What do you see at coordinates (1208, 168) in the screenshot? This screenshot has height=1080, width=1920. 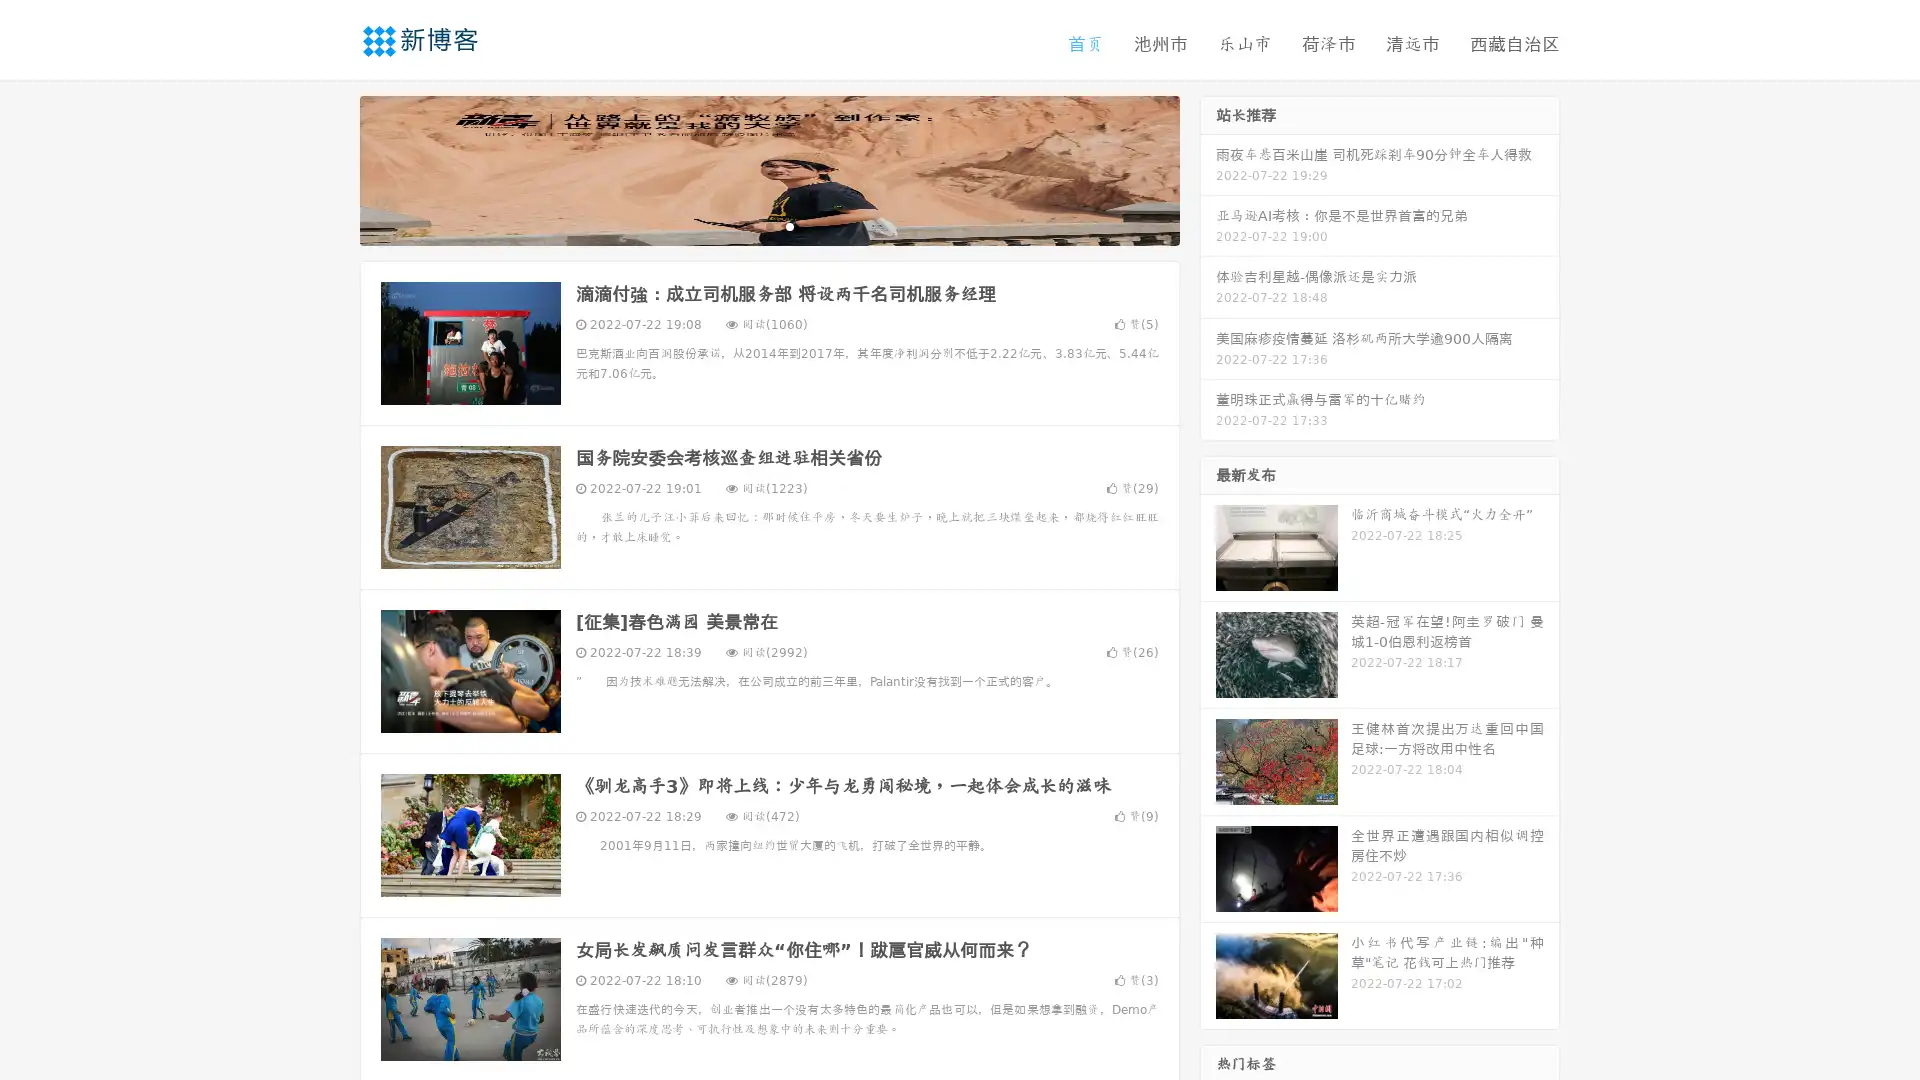 I see `Next slide` at bounding box center [1208, 168].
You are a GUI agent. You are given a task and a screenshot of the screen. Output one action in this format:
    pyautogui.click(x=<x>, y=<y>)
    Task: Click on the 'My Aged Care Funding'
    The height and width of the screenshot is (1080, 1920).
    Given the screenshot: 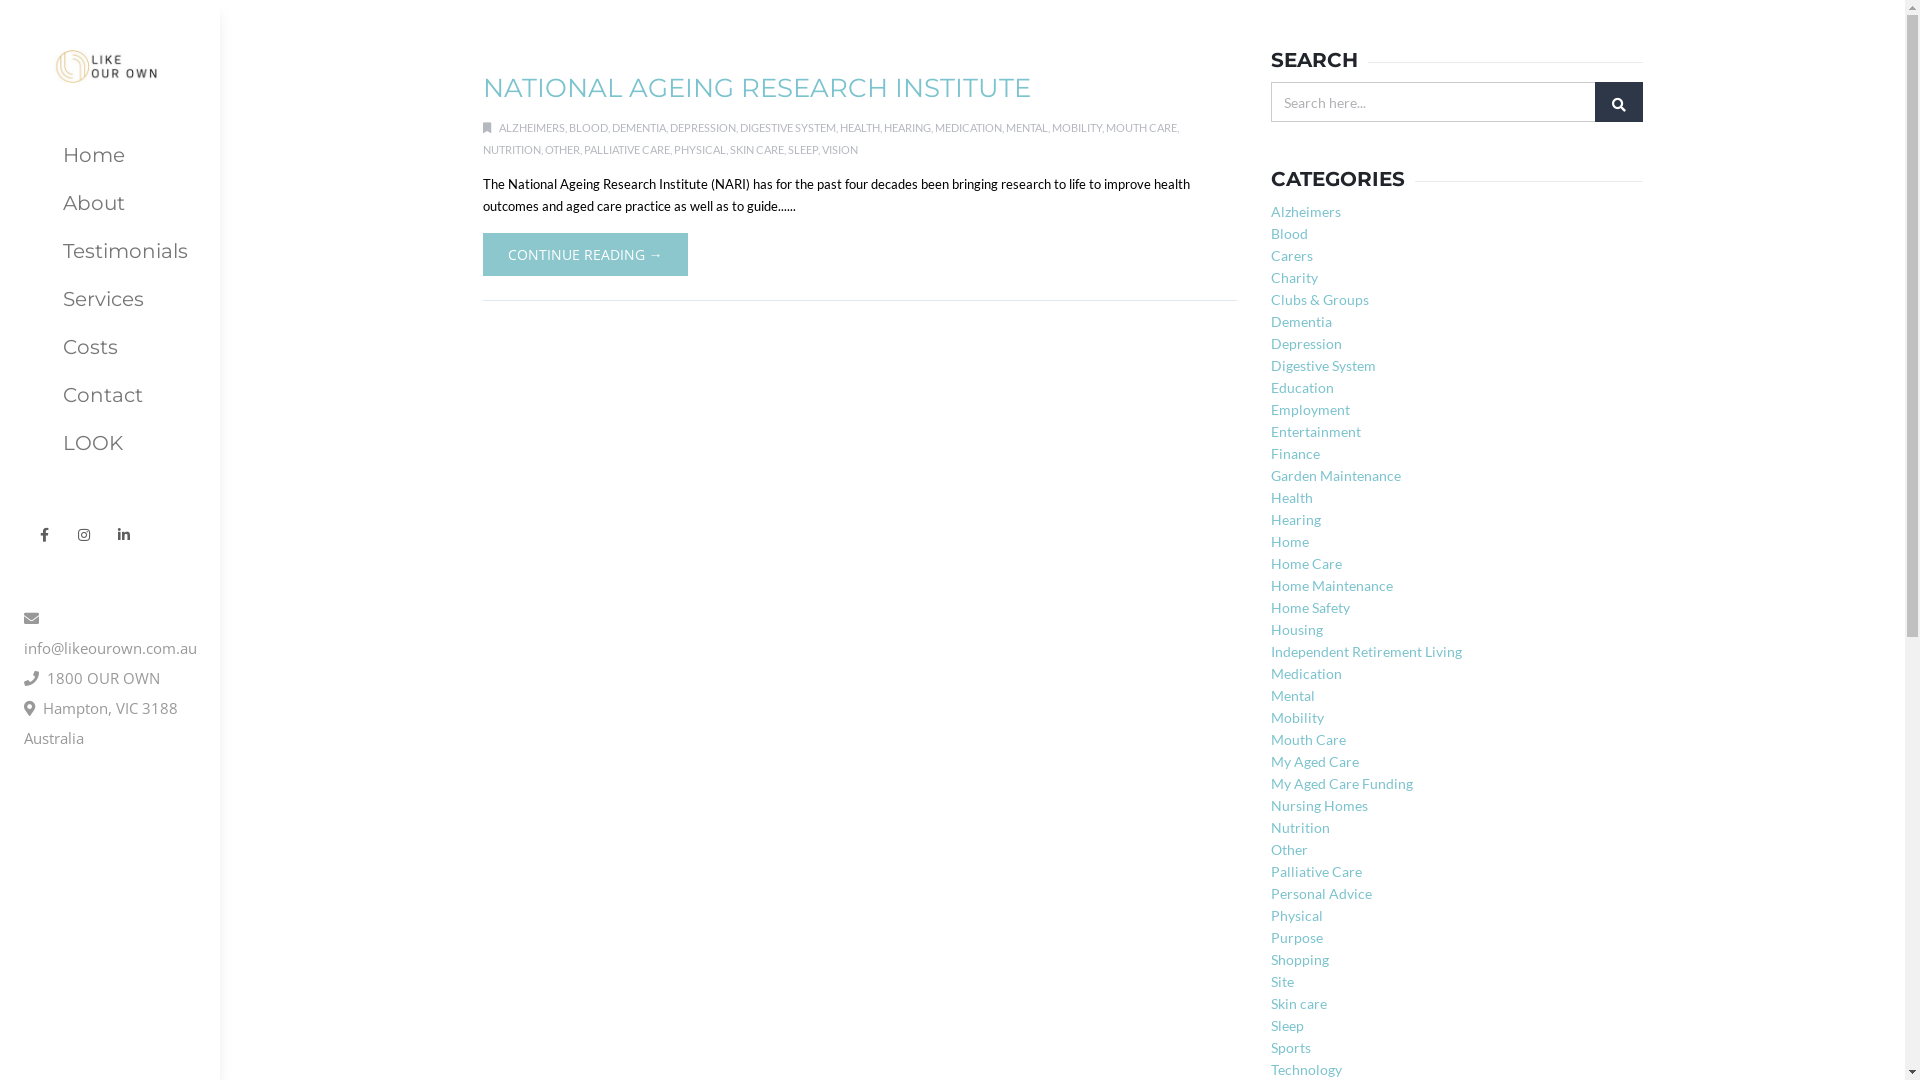 What is the action you would take?
    pyautogui.click(x=1342, y=782)
    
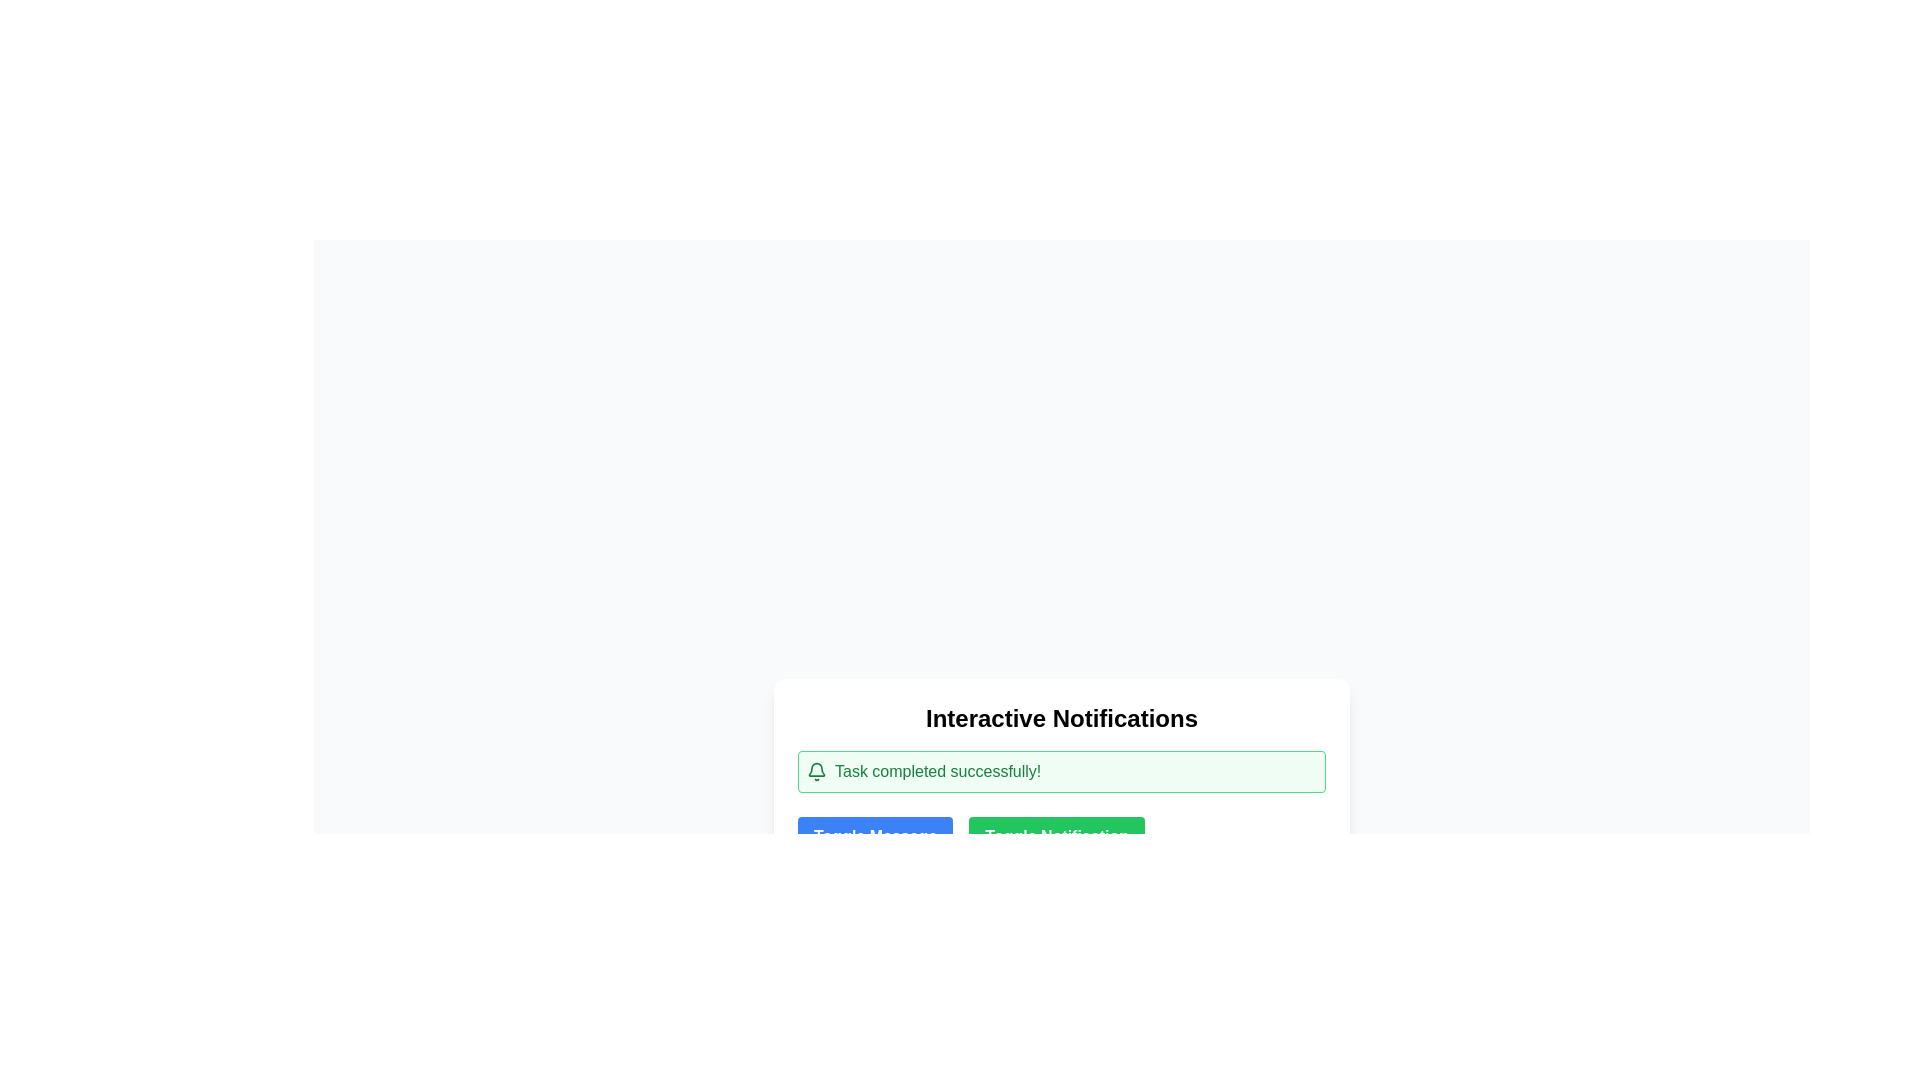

———

Format the lines of the records from the one containing "You are a GUI" through the one containing "The height and", inclusive, as a Markdown table with the columns Row and Text. Put a row number and one line in each row, and leave out any blank lines.

| Row | Text |
|---|---|
| 1 | You are a GUI agent. You are given a task and a screenshot of the screen. Output one action in this format: |
| 2 |     pyautogui.click(x=<x>, y=<y>) |
| 3 |     Task: Click on the 'My Aged Care Funding' |
| 4 |     The height and width of the screenshot is (1080, 1920). |